Pourquoi lutter contre la guerre à la drogue ?
Depuis son instauration sous la présidence de R. Nixon, la « guerre à la drogue » s’est imposée comme la principale option face à la question des substances illicites. Elle coûte des milliards de dollars à la planète, alors que le nombre
d’usagers continue d’augmenter, que les trafics prospèrent, et que les politiques répressives accroissent les risques et les dommages.
Pourquoi soutenir les gens qui consomment ?
La guerre à la drogue est de fait une guerre aux drogués : la criminalisation punit, emprisonne, condamne même à mort des personnes qui pourraient bénéficier d’action de réduction des risques ou de soins.
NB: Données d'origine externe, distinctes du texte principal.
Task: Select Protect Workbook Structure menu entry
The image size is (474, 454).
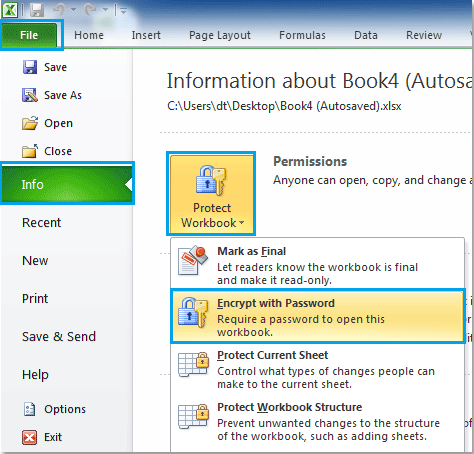Action: 318,422
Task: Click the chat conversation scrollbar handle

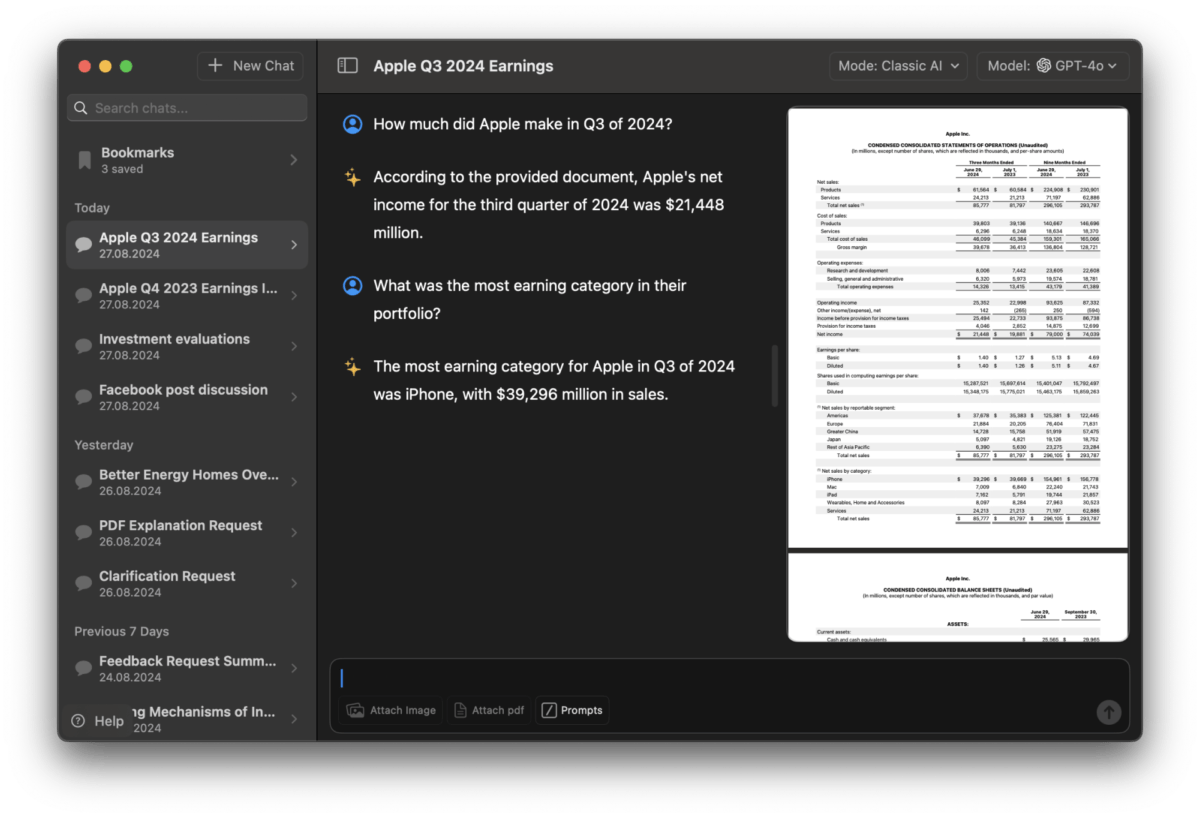Action: [x=775, y=376]
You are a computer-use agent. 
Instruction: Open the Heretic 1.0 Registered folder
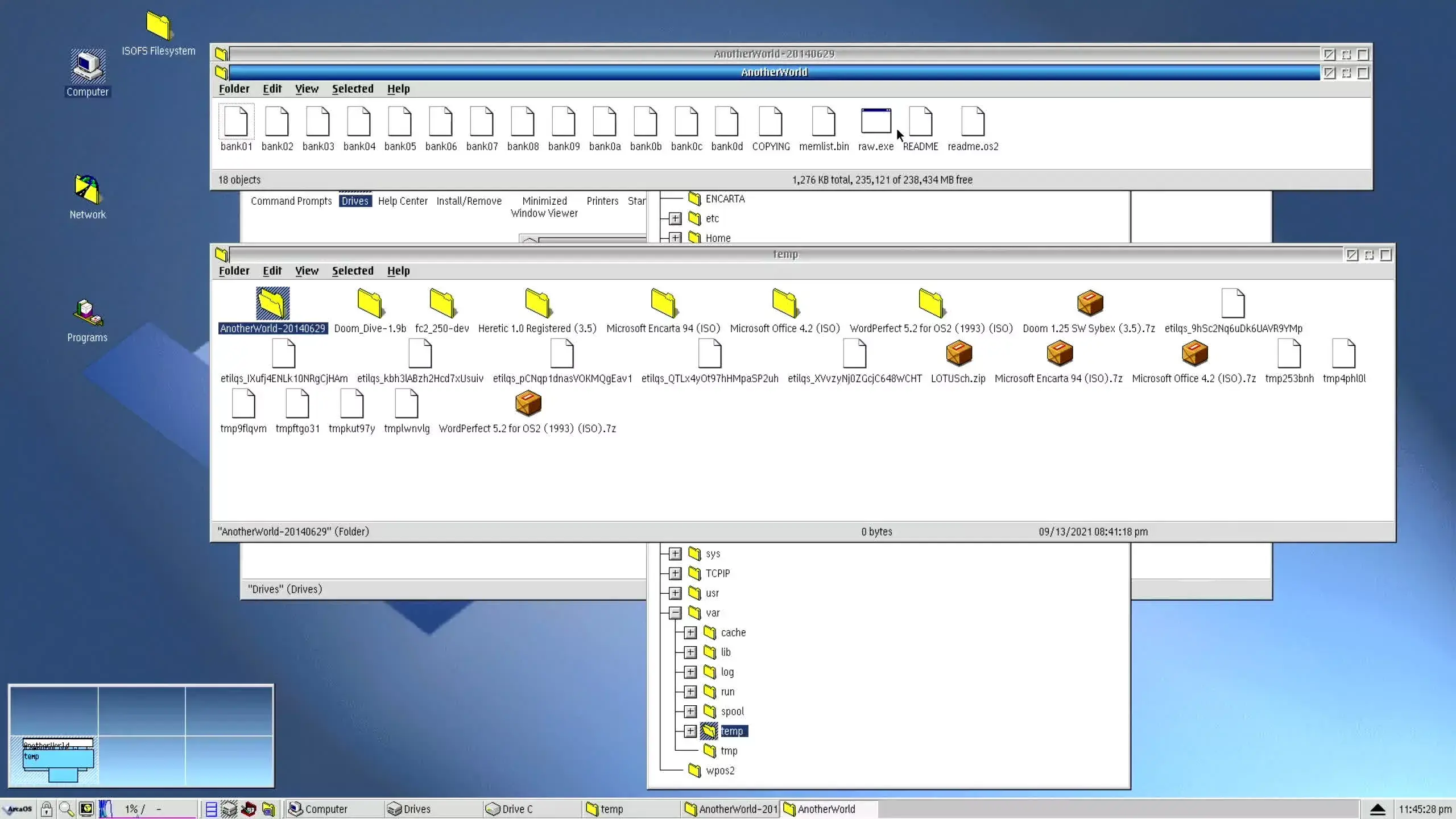(537, 303)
Les approches innovantes
en santé publique ont fait leurs preuves, là où elles ont étaient appliquées, réduisant les contaminations, offrant un accès aux droits et aux soins, ainsi qu’une meilleure citoyenneté aux usagers de drogues.
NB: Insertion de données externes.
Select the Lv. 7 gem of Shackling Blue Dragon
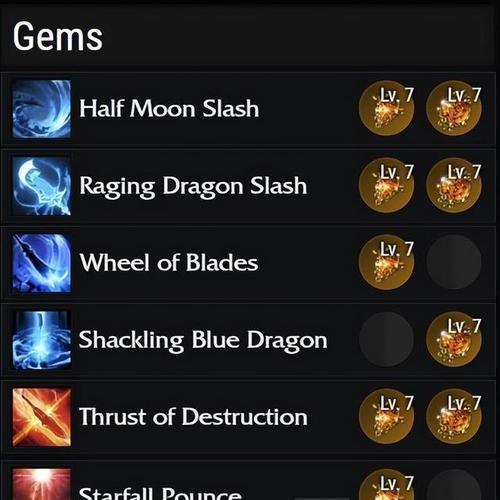Viewport: 500px width, 500px height. pos(454,339)
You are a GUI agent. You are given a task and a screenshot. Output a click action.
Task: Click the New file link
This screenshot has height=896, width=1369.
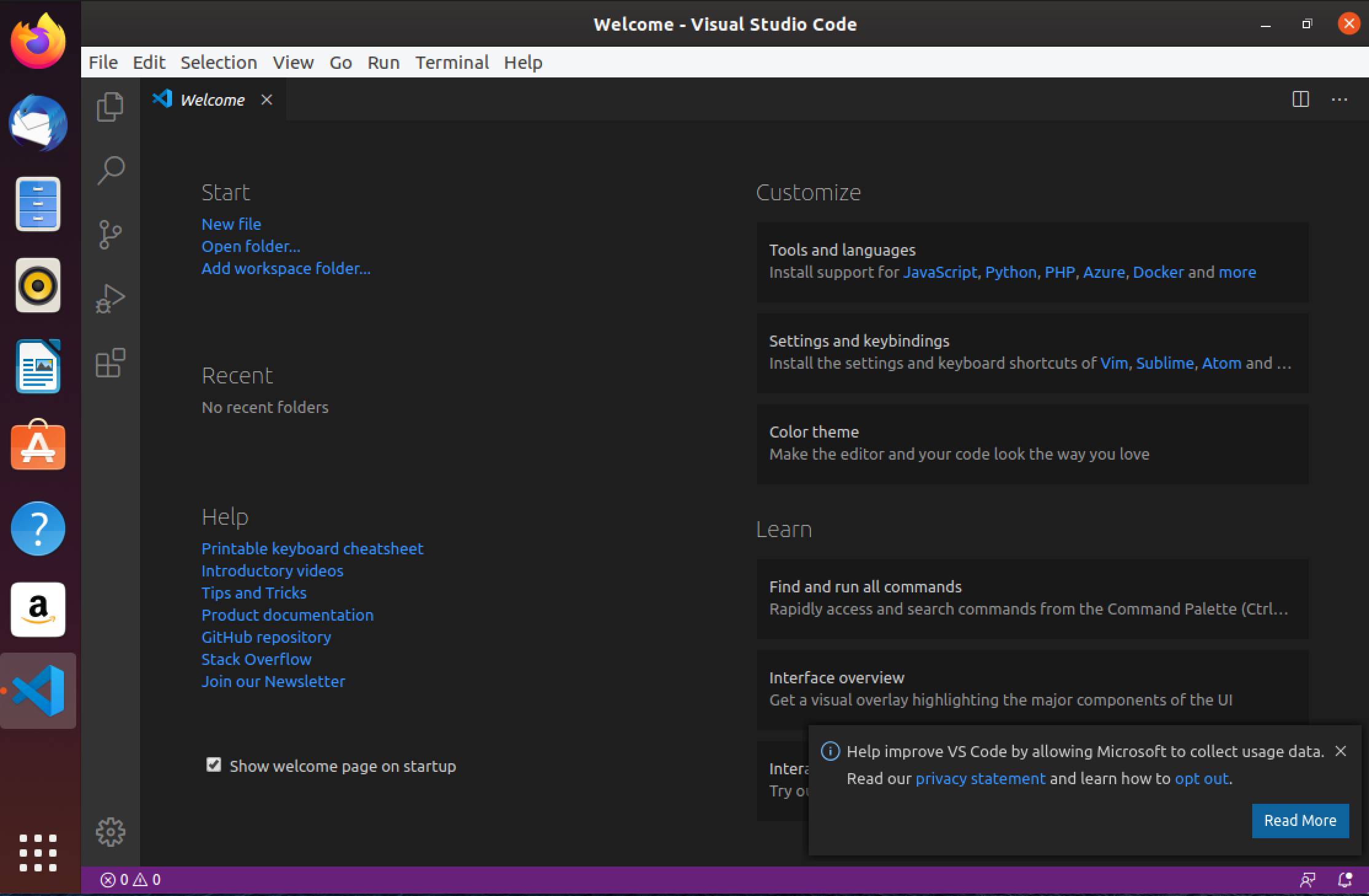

Dans plusieurs centaines de villes dans le monde, le 26 Juin vont se tenir des actions pour réclamer la réforme des lois et des politiques uniquement répressives, au profit de programmes qui mettent la santé et des droits de l’homme en
avant. En avril (19 au 21) a eu lieu une session extraordinaire de l’ONU sur la question des drogues (l’UNGASS), les conclusions appellent à la fin du tout répressif en matière de drogue au niveau mondial.
Agissons pour faire entendre nos voix, plus efficace et plus humaine.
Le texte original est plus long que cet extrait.